I'm getting ready to hock my ZE Planar 50mm f/1.4 on either the Makro-Planar 50 or the Distagon 28 f/2. It's definitely not doing the "Zeiss thing" for me at fast apertures like my old C/Y 50mm Planar did (why, oh why did I sell that one? Well, good adapters weren't readily available at the time like they are now...).


----------



## neuroanatomist (Feb 1, 2012)

hpaton said:


> If you could buy only one, which would you choose?
> 
> 24-70mm f/2.8 L
> 35mm f/1.4 L
> ...



When making a buying decision, there are three main factors to consider:


What you want to shoot
What camera/lenses you already have
Budget

You provided details on the first (which is more than many people asking similar questions), and the third is not a factor here since all three lenses fall in the same cost range.

But a bit of info on your current gear would help. For example, if you have a 24-105mm f/4L IS already, I'd opt for one of the primes. If you're shooting APS-C, I'd get the EF-S 17-55mm f/2.8 IS over any of those you list above, unless you already have one. Etc.


----------



## squarebox (Feb 1, 2012)

hehe I actually just went through a similiar thought exercise for my 550d.

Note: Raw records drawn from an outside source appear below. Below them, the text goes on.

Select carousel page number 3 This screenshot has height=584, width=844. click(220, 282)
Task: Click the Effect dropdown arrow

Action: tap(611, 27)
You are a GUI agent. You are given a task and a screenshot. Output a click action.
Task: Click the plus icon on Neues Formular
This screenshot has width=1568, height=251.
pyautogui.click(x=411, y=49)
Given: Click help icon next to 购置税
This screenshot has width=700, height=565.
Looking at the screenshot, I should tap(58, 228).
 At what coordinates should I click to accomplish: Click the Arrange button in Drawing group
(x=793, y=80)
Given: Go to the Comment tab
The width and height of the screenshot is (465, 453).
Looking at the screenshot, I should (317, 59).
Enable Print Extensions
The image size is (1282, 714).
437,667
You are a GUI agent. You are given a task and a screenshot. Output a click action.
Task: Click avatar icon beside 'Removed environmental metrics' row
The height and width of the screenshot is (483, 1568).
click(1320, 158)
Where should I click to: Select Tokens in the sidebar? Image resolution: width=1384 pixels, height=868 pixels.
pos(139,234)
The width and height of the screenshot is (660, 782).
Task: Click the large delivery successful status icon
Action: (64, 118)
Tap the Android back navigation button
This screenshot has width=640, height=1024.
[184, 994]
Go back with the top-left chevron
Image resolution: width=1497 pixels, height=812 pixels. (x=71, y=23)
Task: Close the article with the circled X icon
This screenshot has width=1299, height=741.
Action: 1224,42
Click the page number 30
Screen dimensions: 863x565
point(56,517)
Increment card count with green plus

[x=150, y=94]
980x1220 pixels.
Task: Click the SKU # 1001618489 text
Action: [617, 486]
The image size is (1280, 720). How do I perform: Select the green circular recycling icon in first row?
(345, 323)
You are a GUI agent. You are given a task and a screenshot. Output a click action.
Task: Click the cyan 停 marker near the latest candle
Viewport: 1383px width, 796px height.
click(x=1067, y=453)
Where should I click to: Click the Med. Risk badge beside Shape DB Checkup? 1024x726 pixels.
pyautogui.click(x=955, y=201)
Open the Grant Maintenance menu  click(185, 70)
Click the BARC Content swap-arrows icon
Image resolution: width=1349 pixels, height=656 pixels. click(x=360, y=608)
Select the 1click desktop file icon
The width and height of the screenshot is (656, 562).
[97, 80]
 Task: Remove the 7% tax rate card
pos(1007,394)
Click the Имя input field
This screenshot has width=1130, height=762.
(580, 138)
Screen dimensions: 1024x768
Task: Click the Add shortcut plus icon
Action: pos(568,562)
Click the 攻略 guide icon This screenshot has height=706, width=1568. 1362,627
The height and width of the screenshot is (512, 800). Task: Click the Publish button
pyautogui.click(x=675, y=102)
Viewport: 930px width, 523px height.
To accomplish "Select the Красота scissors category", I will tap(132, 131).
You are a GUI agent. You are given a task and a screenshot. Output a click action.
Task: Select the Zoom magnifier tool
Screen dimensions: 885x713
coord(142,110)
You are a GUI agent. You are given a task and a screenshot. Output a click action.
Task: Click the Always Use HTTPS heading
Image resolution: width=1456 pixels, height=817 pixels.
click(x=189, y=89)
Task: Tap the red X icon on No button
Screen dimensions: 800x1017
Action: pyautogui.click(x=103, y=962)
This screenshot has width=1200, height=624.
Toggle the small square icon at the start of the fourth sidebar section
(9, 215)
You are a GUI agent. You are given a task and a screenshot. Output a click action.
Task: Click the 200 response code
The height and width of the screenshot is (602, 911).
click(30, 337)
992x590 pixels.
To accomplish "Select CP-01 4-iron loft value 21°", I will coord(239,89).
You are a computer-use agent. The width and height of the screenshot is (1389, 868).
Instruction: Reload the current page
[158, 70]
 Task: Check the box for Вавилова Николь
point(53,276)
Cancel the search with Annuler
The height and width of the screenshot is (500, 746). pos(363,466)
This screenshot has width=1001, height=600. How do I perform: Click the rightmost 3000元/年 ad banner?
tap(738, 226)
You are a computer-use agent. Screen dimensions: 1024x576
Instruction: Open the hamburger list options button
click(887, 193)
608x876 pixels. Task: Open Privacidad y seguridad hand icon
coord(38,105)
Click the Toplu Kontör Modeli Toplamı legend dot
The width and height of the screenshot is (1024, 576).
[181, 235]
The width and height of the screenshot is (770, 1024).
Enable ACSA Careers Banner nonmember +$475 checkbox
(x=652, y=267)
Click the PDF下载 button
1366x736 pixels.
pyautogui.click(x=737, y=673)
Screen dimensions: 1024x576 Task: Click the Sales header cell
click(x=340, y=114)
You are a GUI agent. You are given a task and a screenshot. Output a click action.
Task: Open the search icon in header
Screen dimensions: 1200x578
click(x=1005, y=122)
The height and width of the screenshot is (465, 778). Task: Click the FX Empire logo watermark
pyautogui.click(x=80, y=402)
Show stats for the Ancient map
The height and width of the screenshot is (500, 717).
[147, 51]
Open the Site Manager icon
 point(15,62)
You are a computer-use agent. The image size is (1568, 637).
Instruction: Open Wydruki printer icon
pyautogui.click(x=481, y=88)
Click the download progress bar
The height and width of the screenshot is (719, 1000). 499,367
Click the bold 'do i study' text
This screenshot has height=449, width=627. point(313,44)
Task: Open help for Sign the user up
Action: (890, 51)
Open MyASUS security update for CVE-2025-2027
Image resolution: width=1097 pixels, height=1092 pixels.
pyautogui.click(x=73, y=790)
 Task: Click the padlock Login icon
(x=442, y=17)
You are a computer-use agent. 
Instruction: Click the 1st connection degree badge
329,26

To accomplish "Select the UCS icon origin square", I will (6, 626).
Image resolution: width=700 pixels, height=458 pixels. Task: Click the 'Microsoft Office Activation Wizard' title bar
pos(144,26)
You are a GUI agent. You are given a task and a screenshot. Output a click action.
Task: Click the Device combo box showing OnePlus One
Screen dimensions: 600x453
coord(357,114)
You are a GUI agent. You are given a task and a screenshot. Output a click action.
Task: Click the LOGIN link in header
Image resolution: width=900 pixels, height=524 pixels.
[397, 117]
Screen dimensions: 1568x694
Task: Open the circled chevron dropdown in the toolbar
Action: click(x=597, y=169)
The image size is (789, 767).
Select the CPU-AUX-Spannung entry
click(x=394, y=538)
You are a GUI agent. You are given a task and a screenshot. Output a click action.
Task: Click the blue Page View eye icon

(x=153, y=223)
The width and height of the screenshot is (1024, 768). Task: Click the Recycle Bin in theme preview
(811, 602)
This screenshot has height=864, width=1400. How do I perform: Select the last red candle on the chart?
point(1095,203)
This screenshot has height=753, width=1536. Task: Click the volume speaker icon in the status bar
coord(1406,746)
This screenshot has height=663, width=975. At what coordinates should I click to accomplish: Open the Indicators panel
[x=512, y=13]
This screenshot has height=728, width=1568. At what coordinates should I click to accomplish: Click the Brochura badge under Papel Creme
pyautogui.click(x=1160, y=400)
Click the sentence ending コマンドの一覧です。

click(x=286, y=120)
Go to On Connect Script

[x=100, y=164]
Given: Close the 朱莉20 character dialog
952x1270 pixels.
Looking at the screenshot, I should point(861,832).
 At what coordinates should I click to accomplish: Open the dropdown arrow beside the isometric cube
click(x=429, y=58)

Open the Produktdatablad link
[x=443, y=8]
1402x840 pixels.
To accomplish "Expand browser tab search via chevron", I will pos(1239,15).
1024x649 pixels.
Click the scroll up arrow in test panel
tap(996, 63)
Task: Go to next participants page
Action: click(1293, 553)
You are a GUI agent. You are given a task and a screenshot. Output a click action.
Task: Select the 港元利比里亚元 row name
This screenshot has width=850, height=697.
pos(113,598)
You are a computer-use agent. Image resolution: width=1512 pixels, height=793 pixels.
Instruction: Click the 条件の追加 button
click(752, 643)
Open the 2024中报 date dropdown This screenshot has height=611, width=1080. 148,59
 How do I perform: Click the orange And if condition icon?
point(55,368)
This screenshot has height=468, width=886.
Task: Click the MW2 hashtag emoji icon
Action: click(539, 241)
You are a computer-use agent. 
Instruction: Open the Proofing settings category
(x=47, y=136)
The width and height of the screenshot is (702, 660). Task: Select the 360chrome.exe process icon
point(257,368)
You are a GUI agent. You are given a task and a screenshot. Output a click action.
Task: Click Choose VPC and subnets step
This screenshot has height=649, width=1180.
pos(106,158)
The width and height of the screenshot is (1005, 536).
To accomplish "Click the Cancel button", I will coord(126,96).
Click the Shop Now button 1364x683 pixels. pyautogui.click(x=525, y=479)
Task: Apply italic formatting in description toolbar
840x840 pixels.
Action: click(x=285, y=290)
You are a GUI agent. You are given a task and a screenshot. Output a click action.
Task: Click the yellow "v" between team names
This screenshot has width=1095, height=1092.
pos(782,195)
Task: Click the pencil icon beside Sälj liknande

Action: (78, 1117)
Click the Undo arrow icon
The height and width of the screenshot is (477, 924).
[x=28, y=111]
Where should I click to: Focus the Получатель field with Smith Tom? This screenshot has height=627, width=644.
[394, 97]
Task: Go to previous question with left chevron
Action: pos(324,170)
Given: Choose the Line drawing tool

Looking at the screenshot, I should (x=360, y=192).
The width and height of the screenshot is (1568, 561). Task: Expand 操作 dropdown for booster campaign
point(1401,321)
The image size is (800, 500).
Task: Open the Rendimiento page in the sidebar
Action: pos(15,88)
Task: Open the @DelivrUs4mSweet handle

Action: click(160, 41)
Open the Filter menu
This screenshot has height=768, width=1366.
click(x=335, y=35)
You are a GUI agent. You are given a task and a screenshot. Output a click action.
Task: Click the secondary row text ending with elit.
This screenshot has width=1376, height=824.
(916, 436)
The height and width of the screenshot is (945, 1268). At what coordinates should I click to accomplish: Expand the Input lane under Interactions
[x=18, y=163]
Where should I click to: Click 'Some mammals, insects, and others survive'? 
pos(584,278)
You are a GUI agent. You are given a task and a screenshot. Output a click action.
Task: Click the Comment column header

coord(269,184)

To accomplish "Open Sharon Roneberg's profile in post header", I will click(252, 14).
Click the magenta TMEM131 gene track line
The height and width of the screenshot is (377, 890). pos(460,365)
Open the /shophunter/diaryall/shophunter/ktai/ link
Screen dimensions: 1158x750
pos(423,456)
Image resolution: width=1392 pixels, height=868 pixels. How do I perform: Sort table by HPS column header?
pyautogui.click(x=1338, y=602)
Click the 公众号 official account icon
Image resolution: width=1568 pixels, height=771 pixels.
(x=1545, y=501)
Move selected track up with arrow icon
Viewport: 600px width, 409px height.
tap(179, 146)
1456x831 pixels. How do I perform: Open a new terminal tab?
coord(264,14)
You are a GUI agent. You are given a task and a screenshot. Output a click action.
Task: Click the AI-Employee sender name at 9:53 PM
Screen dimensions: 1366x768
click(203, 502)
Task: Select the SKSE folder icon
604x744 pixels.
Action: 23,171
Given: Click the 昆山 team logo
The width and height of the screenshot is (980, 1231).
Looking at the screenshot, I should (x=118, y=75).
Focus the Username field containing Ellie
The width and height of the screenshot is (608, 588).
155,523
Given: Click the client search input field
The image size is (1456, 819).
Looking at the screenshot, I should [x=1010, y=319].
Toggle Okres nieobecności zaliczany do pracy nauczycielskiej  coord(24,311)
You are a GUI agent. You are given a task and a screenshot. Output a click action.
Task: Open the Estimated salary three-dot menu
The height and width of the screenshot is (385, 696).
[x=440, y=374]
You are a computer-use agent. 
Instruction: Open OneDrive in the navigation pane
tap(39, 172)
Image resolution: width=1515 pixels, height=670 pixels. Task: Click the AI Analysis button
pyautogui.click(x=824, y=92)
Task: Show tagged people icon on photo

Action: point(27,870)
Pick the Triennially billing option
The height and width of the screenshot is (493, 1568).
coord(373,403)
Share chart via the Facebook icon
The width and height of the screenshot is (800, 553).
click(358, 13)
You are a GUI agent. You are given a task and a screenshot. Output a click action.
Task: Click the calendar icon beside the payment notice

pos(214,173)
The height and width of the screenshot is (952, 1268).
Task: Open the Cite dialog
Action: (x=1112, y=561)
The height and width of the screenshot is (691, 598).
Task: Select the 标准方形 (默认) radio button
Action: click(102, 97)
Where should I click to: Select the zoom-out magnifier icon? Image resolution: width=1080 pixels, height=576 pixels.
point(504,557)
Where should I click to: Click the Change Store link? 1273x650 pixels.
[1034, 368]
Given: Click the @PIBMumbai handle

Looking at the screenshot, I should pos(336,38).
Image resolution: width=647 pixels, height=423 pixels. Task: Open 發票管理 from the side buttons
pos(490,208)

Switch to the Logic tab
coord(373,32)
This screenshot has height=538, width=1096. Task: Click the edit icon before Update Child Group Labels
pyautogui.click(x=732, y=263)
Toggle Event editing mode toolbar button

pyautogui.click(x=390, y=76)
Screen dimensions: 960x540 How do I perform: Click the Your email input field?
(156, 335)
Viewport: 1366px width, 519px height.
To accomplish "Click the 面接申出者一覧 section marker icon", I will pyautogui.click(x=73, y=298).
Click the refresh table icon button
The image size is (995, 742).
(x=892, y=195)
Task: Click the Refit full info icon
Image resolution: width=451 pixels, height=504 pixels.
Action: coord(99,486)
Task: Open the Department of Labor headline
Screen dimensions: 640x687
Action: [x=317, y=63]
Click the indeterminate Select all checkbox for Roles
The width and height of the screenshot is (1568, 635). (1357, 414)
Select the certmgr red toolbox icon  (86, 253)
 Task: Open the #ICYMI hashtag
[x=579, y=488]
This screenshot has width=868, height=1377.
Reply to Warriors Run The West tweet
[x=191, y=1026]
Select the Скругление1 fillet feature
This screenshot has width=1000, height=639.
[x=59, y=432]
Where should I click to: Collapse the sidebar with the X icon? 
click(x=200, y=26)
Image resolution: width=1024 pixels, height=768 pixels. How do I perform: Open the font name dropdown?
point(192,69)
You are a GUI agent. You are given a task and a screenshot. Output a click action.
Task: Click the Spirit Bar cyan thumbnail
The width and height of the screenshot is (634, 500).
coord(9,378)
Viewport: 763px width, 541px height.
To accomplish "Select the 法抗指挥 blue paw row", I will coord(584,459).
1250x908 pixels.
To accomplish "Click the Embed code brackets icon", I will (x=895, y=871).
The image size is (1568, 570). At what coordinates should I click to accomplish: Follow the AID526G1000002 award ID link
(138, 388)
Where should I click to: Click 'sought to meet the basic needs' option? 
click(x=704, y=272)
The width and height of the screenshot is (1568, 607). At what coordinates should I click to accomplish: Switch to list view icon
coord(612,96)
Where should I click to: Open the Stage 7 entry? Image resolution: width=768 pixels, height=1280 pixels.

I ended up getting the 35 1.4L (though in all honesty the f2 is very close in optical quality) and 50 1.4L

As it is, the 35mm is on my camera all the time now. I only bring out the 50 when i'm in larger rooms, or when i'm too lazy to carry the weight of the 35L


----------



## 00Q (Feb 1, 2012)

24-70mm f/2.8 L

24-70mm f/2.8 L
24-70mm f/2.8 L

24-70mm f/2.8 L
24-70mm f/2.8 L

24-70mm f/2.8 L
24-70mm f/2.8 L

24-70mm f/2.8 L
24-70mm f/2.8 L

24-70mm f/2.8 L
24-70mm f/2.8 L

24-70mm f/2.8 L
24-70mm f/2.8 L

24-70mm f/2.8 L


----------



## Taemobig (Feb 1, 2012)

My vote goes for 24-70 as well. Its just too useful for what it can do.


----------



## Picsfor (Feb 1, 2012)

You didn't include the Nikon 12-24 :'(
The only lens Canon don't make that i want... :'(


----------



## jcns (Feb 1, 2012)

I own 2 out of the 3
24-70 L 2.8
35L 1.4
50 1.4 (although looking to upgrade to L 1.2)
50D user

They are all very good lenses, but serve vastly different purposes.
For walking around 24-70 is the best in my opinion. You can make it work in indoor sports; I took some HS basketball shots (HS gym) and it was fine. I am assuming you have the technique.
35 L 1.4 is fantastic for very low light indoors; last weekend I took shots of a band in a bar. Great Great Great. This lens is a bit short for outdoor shooting in my opinion; I find myself walking up to things much more than I would like. When shooting street scene, I prefer to keep a distance.
50 1.4 is great for night street scene shooting; it's just too long for indoor shooting such as parties in a house.


----------



## jm345 (Feb 1, 2012)

Of the 3 lenses for the OP's stated use "wide variety, including portrait, landscape, interior, and even a little basketball" I would recommend the 24-70L as providing enough to satisfy those needs more than the other two lenses. Having said that, I just sold my 24-70L because I tend to use the 24-105L IS more because of the IS. If Canon comes out with a 24-70L II with IS, internal focus and as sharp as the 70-200f/2.8L II IS I would buy it in a heart beat.


----------



## wickidwombat (Feb 2, 2012)

out of those choices for me it would be the 50 f1.2L for sure, I'm not a fan of the 24-70


----------



## bycostello (Feb 2, 2012)

all depends what you are shooting, but the 24-70 purely for versatility... do you really need f1.4?


----------